MATERIAL SUPPLIED →

+ + + + + + +

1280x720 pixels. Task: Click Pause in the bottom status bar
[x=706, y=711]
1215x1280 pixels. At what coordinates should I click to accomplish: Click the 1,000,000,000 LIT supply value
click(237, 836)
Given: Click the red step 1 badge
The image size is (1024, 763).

+ + + + + + +

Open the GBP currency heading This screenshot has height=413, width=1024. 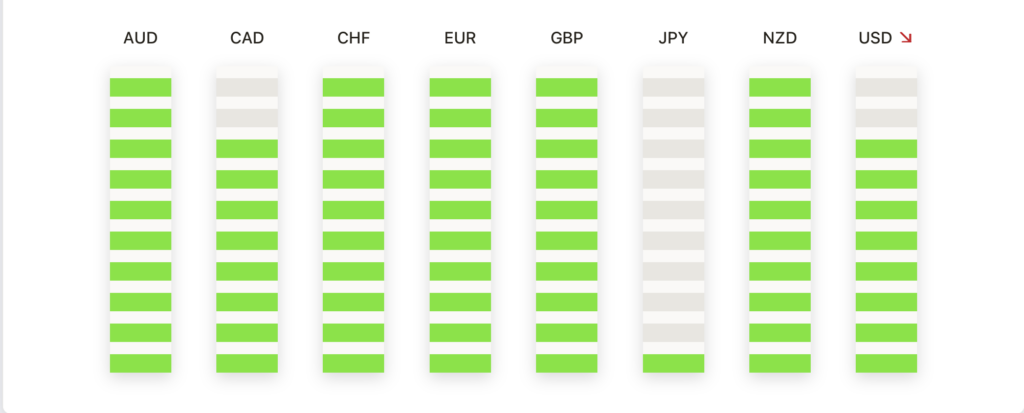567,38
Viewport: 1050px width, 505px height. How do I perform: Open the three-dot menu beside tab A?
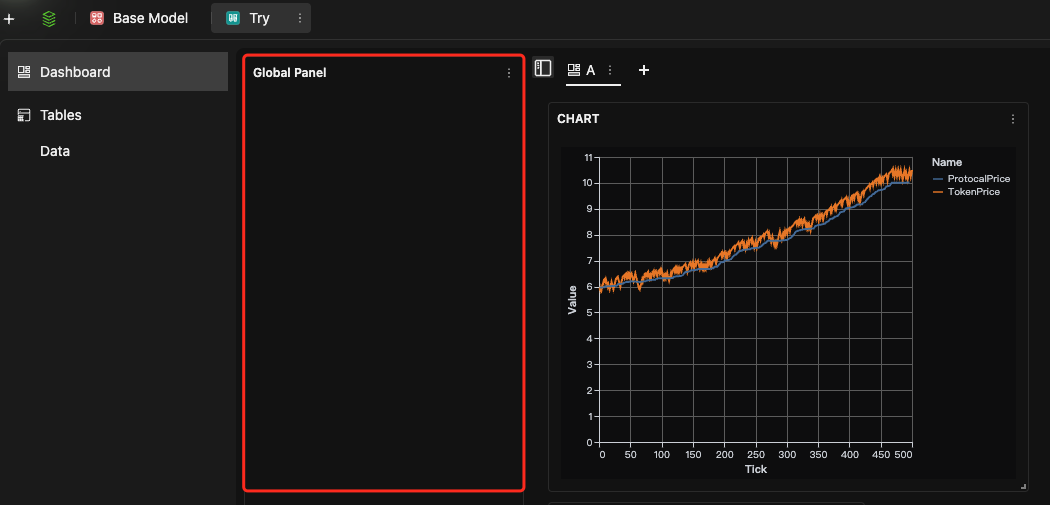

+ + + + + + +

REQUIRED WORK → Quote the listing section that opens with the line containing "1215x1280 pixels. At" and closes with the line containing "The image size is (1024, 763).", both lines included.

REPLY →
1215x1280 pixels. At what coordinates should I click to accomplish: Click the 1,000,000,000 LIT supply value
click(237, 836)
Given: Click the red step 1 badge
The image size is (1024, 763).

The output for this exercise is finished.